Things to Read on the Morning of January 2, 2013

Must-Reads:

  1. The State of the Euro In One Graph NYTimes comPaul Krugman: How Much Better Things Are in Europe Now that the European Central Bank Is on the job: “Government debt to GDP… the 10-year interest rate… [at] the peak of the euro crisis in 2011 and a relatively recent observation…. Borrowing costs for the troubled euro countries have dropped a lot… not because austerity policies have brought their debt under control–debt ratios are still rising, in large part because of shrinking economies and deflation. Instead, there has been a dramatic flattening…. Why?… The timing strongly suggests that… the ECB’s signal that it will, in a pinch, act as sovereign lender of last resort has removed much of the fear of self-fulfilling liquidity panics… [and perhaps] some reduction in the political risk premium, because European nations are proving amazingly determined to stay on the euro at almost any cost.
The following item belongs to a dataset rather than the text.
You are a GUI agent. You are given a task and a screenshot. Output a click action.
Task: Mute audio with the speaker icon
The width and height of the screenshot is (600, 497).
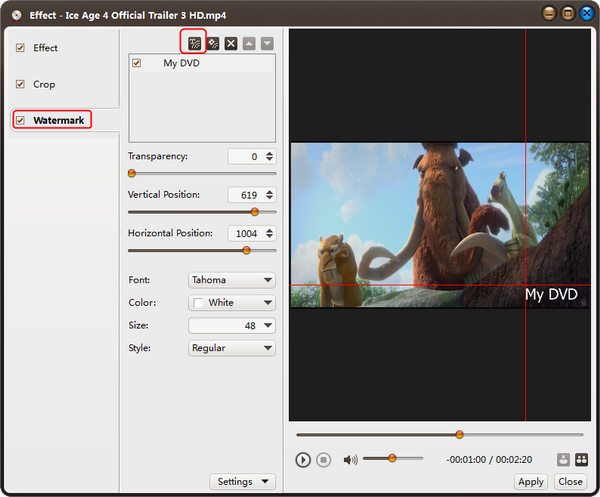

So is the euro crisis over? No–it’s not over until the debt dynamics sing… a duet with internal devaluation. We have yet to see any of the crisis countries reach a point where falling relative wages are generating a clear export-led recovery, or in which austerity is actually paying off…”
  2. Steven Sherwood: Planet likely to warm by 4C by 2100: ‘Sherwood accepts his team’s work on the role of clouds cannot definitively rule out that future temperature rises will lie at the lower end of projections. “But,” he said, for that to be the case, “one would need to invoke some new dimension to the problem involving a major missing ingredient for which we currently have no evidence. Such a thing is not out of the question but requires a lot of faith.” He added: “Rises in global average temperatures of [at least 4C by 2100] will have profound impacts on the world and the economies of many countries if we don’t urgently start to curb our emissions.”‘

  3. Josh Marshall: Where Does Obamacare Stand?: “One key thing any health care policy economist will tell you is that the pure numbers are less important than the demographic blend of the pool. Basically, what’s the mix of young and old people, healthy and sick. If that’s significantly out of whack you’ll have problems. All told, though, if you step away from the political pyrotechnics where every missed target is a catastrophe for Obamacare and the end of the Obamacare presidency, the current numbers look like a decent recovery from a very poor start. And there’s good reason to think that the program as a whole is moving along toward the benign and effective transformation of national health care markets it was intended to effect…”

Should Reads:

  1. Menzie Chinn: Econbrowser: The Year in Review, 2013: Fantastical Pseudo Economics: “Bill Beach has retired, and the Heritage Foundation no longer ‘scores’ budget plans. Yet there is still so much… stuff… out there to debunk. Without further ado, here are my top ten examples of delusion in 2013. 1) January. Governor Walker compares Wisconsin to Minnesota, apparently without checking the data…. 2. The Heritage Foundation channels Jean-Baptiste Say. From Heritage Still at the Cutting Edge… J.D. Foster, Ph.D., “Budget Cuts Would Not Harm the Economy” (February 14, 2013)…. 3. March: In what reality are we in a recession?… ECRI’s Lakshman Achuthan…. I’m dubious, but I will not “pull a Lazear”. Or a Don Luskin for that matter…. 4. March: Representative Ryan tries to go legit in explaining the economics of his newest plan (no more scoring from Heritage as in here)…. 5. April: For some people, gold prices rising means policies are bad; and gold prices falling means policies are bad…. 6. May: Heritage Foundation assumes the Postal Service is not part of the US government in its tabulation of… government employment. From Heritage Assesses the Ever-Expanding Ever-Centralizing Federal Government Sector…. I guess it is an expansion of the center if the non-center shrinks…. 7. July. For some people, high inflation is always around the corner…. Examples include House Budget Committee Chair Paul Ryan… Sarah Palin… Ron Paul…. 8. September: Ed Lazear claims for Team Bush Mission Accomplished on ending the financial crisis of 2008. From The Absolute Funniest Thing I Have Read This Year…. Ed (We Are Not in a Recession) Lazear and Keith Hennessey…. 9. Is there a conspiracy so vast that it has reached all the way up the Oval Office, in order to manipulat … the part-time/full-time employment series?… Data Paranoia Watch…. 10. November: Yet more apocalyptic hyperventilating about hyperinflation…. 11. Bonus! US Treasury default is good thing!… Representative Yoho (R-FL)…”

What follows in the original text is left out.